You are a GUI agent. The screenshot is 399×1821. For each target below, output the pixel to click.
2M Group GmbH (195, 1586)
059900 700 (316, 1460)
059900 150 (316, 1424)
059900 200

* * *

Change "target" to "item" in the entries above, and keep every other part of them the same.

You are a GUI agent. The screenshot is 399×1821. For each item below, output the pixel to click.
2M Group GmbH (195, 1586)
059900 700 (316, 1460)
059900 150 (316, 1424)
059900 200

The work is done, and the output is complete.